The Bourbon Kings
Page 36
“I’m not.”
“No wonder we don’t get along.” KU. She should have known. “Besides, didn’t I hear that you got married?”
“Rumors of my engagement were greatly exaggerated.”
“Hard to imagine with all your redeeming qualities.”
Over on the left, Veronica/Savannah jerked in her chair, her fake eyelashes flaring, her fork clattering down to her plate. As her colored contacts flashed over to Samuel T., the bastard casually wiped his mouth with his damask napkin.
Samuel T. didn’t look at his girlfriend, however. No, he was staring over that bouquet of roses directly at Gin.
The sonofabitch.
Deliberately, Gin turned to Richard and smiled. “Well, I’m delighted with your company.”
Richard nodded and resumed cutting up his filet mignon. “That’s more like it. Please do not stop.”
Gin spoke smoothly, although she didn’t have a clue what was coming out of her mouth. But Richard was nodding some more and answering her back, so she must have been doing a good job of the social stroking—then again, whether it was conversations she had no interest in or orgasms with men she didn’t care about, she’d had a lot of practice faking it.

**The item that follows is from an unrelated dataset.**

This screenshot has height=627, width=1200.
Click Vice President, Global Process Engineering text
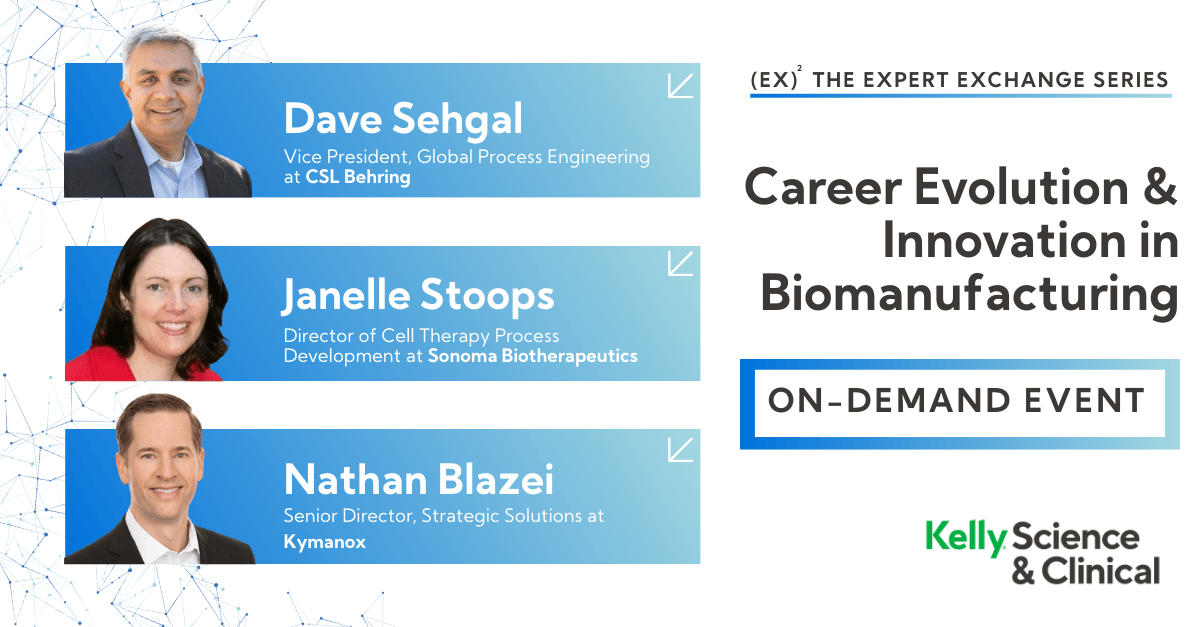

And yet she was exquisitely aware of what Samuel T. was doing. Achingly so.
His eyes burned as they remained on her. And all the while, just as he’d promised, the tart next to him struggled to retain her composure.

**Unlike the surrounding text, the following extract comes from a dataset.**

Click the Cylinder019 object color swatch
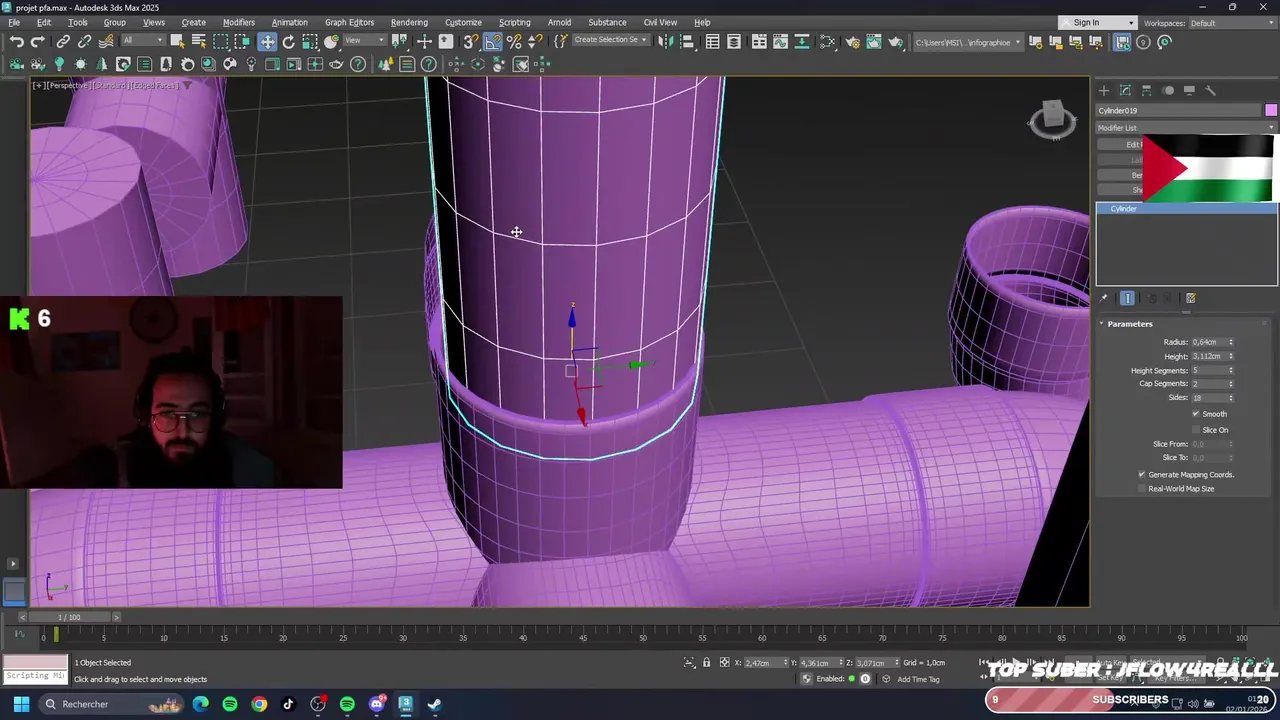1280x720 pixels. point(1271,110)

“—saving myself for you,” Richard stated.
Gin frowned, that particular combination of syllables registering in spite of her preoccupation. “What did you say?”
“I was set to get married, but then I came to terms with your father. That is why I ended the engagement.”
“Came to terms with my f—what are you talking about?”
Richard smiled coldly. “Your father and I have come to an agreement about the future. In exchange for marrying you, I am prepared to grant certain favorable terms to the Bradford Bourbon Company.”
Gin blinked. Then shook her head. “I am not hearing this correctly.”
“Yes, you are. I have even purchased the diamond.”
“No, no, no—wait a minute.” She threw down her napkin even though she was not done eating, and neither were the other thirty-one people at the table. “I am not marrying you or anybody.”
“Really.”
“I am quite sure that you ‘bought’ a seat at this table. But no one makes me do a damn thing, and that includes my father.”
She supposed it was a sad commentary that she didn’t question whether her dear old dad could sell her to benefit the family’s share price.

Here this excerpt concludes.